> About this task
Say, as a bare number, how many lines of the listing contain "Pick".

> Data
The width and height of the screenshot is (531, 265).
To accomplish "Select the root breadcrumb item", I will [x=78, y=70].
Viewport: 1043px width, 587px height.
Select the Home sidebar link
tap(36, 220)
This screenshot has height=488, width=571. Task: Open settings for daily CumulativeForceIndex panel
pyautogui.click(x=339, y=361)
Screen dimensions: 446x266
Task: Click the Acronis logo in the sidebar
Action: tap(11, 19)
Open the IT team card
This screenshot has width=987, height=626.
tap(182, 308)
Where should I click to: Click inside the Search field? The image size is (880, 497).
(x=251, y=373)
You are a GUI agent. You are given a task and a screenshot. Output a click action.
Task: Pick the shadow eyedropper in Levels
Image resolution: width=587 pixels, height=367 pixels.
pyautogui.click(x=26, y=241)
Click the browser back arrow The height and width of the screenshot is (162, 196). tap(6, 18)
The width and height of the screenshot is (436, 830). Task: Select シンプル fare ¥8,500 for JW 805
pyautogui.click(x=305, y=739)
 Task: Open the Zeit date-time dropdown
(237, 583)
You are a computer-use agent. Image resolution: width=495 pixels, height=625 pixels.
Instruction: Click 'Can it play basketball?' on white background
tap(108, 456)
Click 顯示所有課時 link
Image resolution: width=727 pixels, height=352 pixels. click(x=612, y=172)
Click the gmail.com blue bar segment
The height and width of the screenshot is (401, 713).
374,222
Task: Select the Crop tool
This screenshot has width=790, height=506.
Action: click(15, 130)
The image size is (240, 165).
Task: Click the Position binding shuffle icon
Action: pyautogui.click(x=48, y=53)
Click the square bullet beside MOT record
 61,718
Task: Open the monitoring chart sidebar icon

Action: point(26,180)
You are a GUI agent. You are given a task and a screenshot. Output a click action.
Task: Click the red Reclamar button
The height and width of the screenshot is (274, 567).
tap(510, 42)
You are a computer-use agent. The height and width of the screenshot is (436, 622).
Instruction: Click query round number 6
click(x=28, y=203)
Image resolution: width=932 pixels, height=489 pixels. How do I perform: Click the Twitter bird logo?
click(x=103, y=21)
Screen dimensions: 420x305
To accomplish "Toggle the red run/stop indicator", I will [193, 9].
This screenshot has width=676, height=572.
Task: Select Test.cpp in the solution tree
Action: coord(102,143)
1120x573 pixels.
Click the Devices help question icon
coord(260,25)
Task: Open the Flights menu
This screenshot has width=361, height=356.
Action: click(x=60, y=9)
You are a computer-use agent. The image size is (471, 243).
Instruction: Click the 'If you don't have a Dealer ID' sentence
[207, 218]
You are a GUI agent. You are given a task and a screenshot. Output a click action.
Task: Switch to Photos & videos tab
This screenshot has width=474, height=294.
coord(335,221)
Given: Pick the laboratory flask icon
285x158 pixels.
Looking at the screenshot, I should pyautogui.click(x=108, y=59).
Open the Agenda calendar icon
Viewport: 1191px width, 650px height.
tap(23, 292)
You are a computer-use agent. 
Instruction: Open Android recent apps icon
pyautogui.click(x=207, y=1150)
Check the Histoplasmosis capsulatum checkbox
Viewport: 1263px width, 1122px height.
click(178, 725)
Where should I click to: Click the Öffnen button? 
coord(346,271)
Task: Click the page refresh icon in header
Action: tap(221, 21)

> Exercise answer
2